Addressing these challenges, researchers from Zhejiang University and Alibaba Group have introduced Memp, an innovative framework designed to equip agents with a lifelong, adaptable procedural memory. Memp fundamentally transforms past operational trajectories into both granular, step-level instructions and more abstract, higher-level scripts. Crucially, it provides systematic strategies for memory construction, retrieval, and continuous updating. Unlike static approaches that fix knowledge, Memp dynamically refines its memory through a cycle of addition, validation, reflection, and discarding outdated information, thereby ensuring relevance and efficiency. Comprehensive testing on two distinct environments, ALFWorld and TravelPlanner, demonstrated that Memp consistently improved task accuracy, significantly reduced unnecessary exploratory actions, and optimized the use of computational tokens. A particularly notable finding was Memp’s ability to transfer procedural memory built from more powerful models to weaker ones, resulting in substantial performance boosts for the smaller systems. This underscores Memp’s capacity to enable agents to learn, adapt, and generalize effectively across diverse tasks.

When an agent interacts with its environment, executing actions, utilizing tools, and refining its behavior over multiple steps, it effectively operates within a Markov Decision Process. Each interaction generates states, actions, and feedback, forming trajectories that also yield rewards based on task success. However, without an efficient memory system, agents tackling new tasks in unfamiliar environments often waste computational steps and tokens by repeating exploratory actions already performed in earlier, similar contexts. Inspired by the human ability to recall and reuse learned procedures, Memp equips agents with a dedicated memory module that stores, retrieves, and updates this crucial procedural knowledge. This enables agents to leverage past experiences, drastically reducing redundant trials and enhancing overall efficiency in complex, multi-step tasks.
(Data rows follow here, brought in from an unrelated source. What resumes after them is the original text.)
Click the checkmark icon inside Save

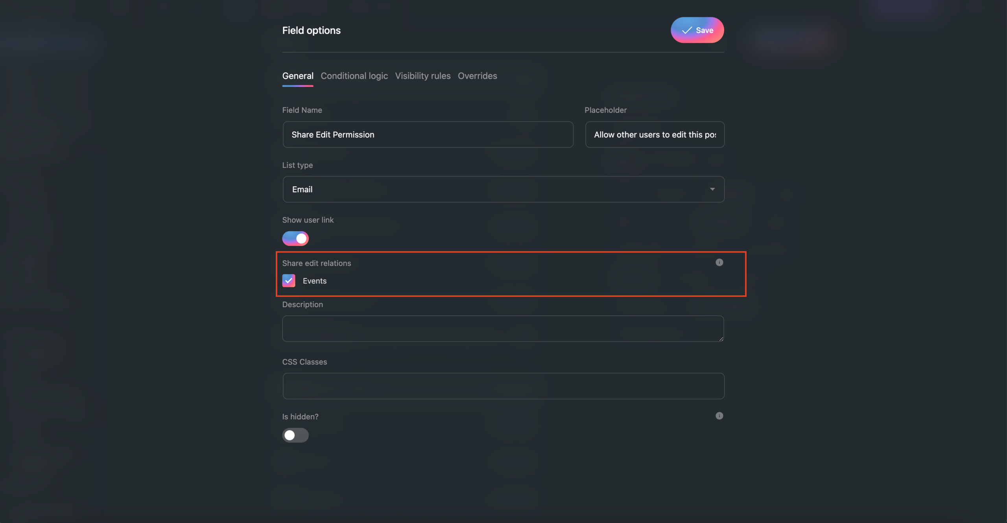687,30
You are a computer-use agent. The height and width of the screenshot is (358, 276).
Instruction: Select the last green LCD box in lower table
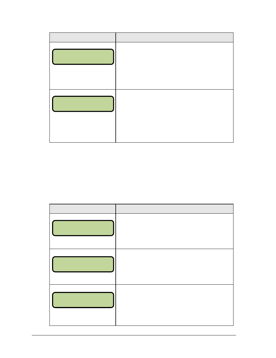point(83,300)
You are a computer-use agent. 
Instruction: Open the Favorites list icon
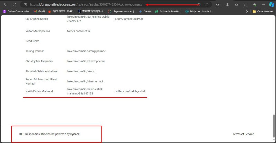click(237, 4)
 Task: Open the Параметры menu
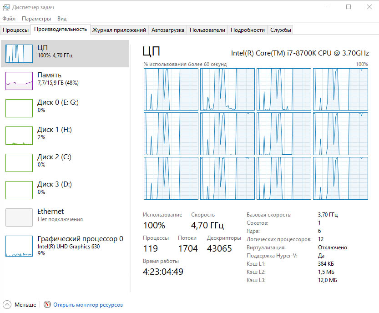(36, 19)
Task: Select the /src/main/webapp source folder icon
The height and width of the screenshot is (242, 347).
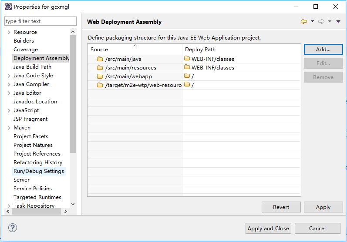Action: (x=100, y=76)
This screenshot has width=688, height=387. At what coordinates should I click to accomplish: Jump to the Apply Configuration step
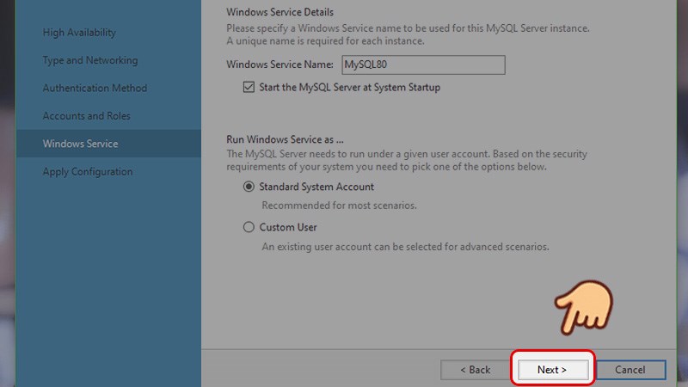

The experiments conducted on the TravelPlanner and ALFWorld datasets provided compelling evidence. Storing trajectories, whether as highly detailed steps or as abstract scripts, demonstrably enhanced accuracy and curtailed exploration time. Retrieval strategies based on semantic similarity further refined the utility of this memory. Concurrently, dynamic update mechanisms—including validation of new information, adjustment based on feedback, and reflection on outcomes—allowed agents to correct errors, discard obsolete knowledge, and continually hone their skills. The results clearly indicate that procedural memory not only boosts task completion rates and operational efficiency but also facilitates effective knowledge transfer from more robust models to less capable ones, providing smaller systems with significant performance gains. Interestingly, while scaling memory retrieval generally improved outcomes, there was a point beyond which excessive memory could overwhelm the agent’s contextual understanding, paradoxically reducing effectiveness. This highlights procedural memory as a potent pathway to making artificial agents more adaptive, efficient, and akin to human learning processes.

In essence, Memp is a task-agnostic framework that elevates procedural memory to a core optimization target for LLM-based agents. By systematically engineering strategies for memory construction, retrieval, and dynamic updating, Memp empowers agents to distill, refine, and reuse their past experiences, leading to improved efficiency and accuracy in long-horizon tasks such as those found in TravelPlanner and ALFWorld. Unlike static or manually engineered memory systems, Memp evolves dynamically, continuously updating and discarding outdated knowledge. The observed outcomes consistently show steady performance gains, more efficient learning, and even transferable benefits when memory is migrated from stronger to weaker models. Looking ahead, the integration of richer retrieval methods and advanced self-assessment mechanisms promises to further bolster agents’ adaptability and performance in complex, real-world scenarios.